TASK REQUIREMENTS: Your job is to print, exactly, the lines in the data below from the line with "Where should I click to: Select" through the line with "Task: Click the Baidu Mobile orange paw icon", both included, and to omit any picture.

- Opening Delimiter -

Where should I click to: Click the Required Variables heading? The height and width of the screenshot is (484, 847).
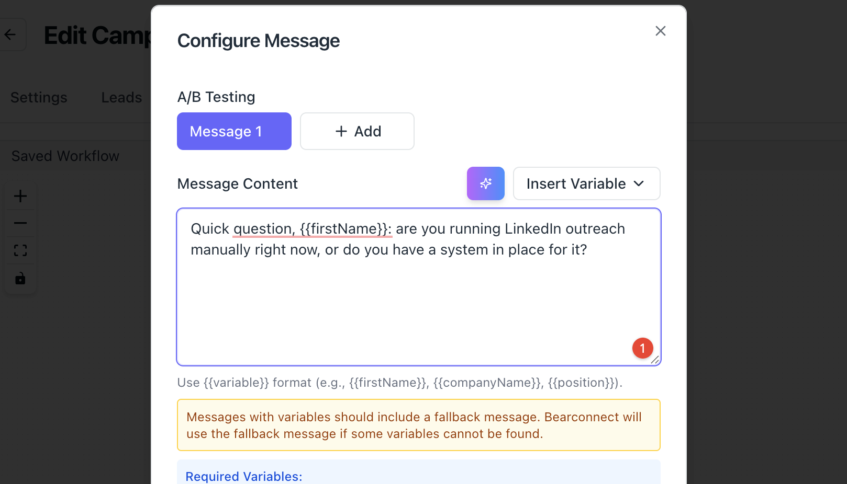tap(244, 476)
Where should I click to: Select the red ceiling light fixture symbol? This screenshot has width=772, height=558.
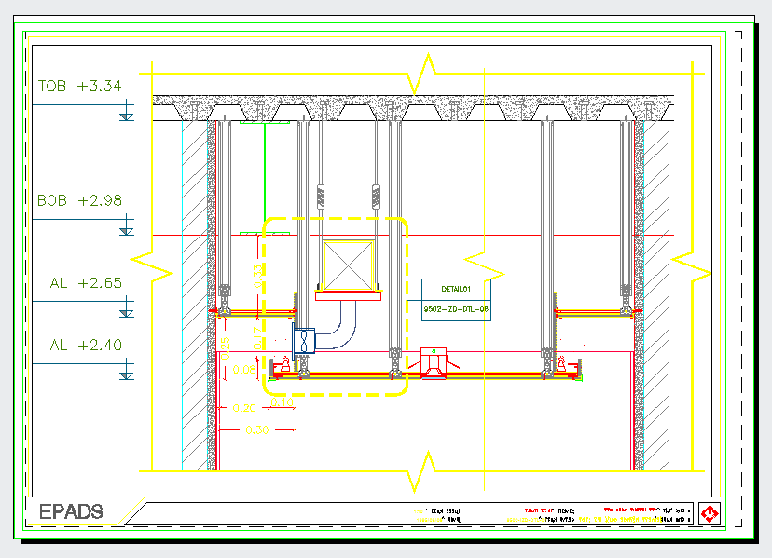coord(434,362)
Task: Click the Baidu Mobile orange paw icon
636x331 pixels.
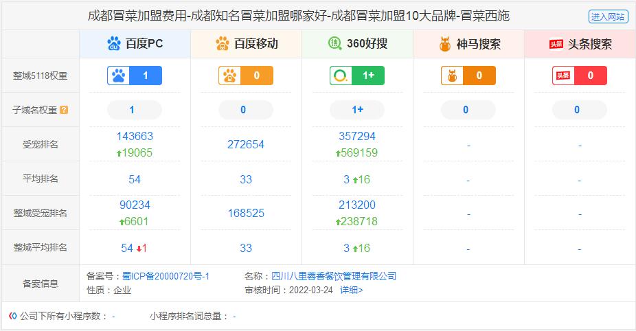Action: pos(223,44)
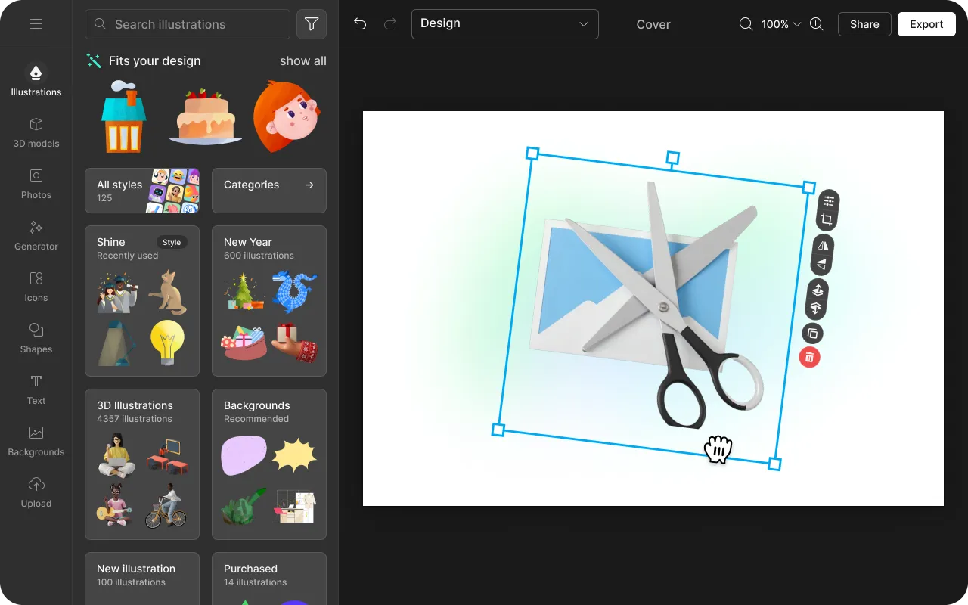Switch to the 3D models panel
Image resolution: width=968 pixels, height=605 pixels.
tap(36, 132)
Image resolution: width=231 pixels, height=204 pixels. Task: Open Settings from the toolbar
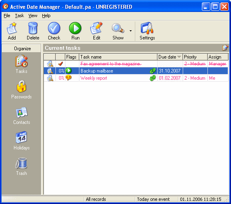pos(147,31)
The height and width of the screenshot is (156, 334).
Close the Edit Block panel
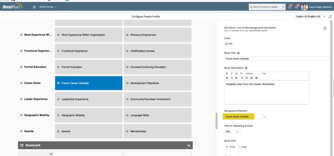325,28

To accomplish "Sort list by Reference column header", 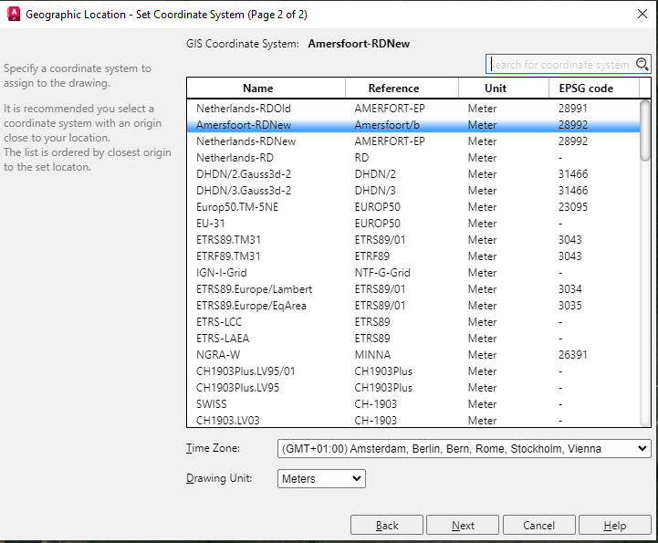I will coord(393,89).
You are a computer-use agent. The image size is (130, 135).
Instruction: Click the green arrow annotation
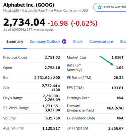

- Closing Delimiter -

RESPONSE:
Where should I click to: Select the red ceiling light fixture symbol? This screenshot has width=772, height=558.
coord(434,362)
Task: Click the Baidu Mobile orange paw icon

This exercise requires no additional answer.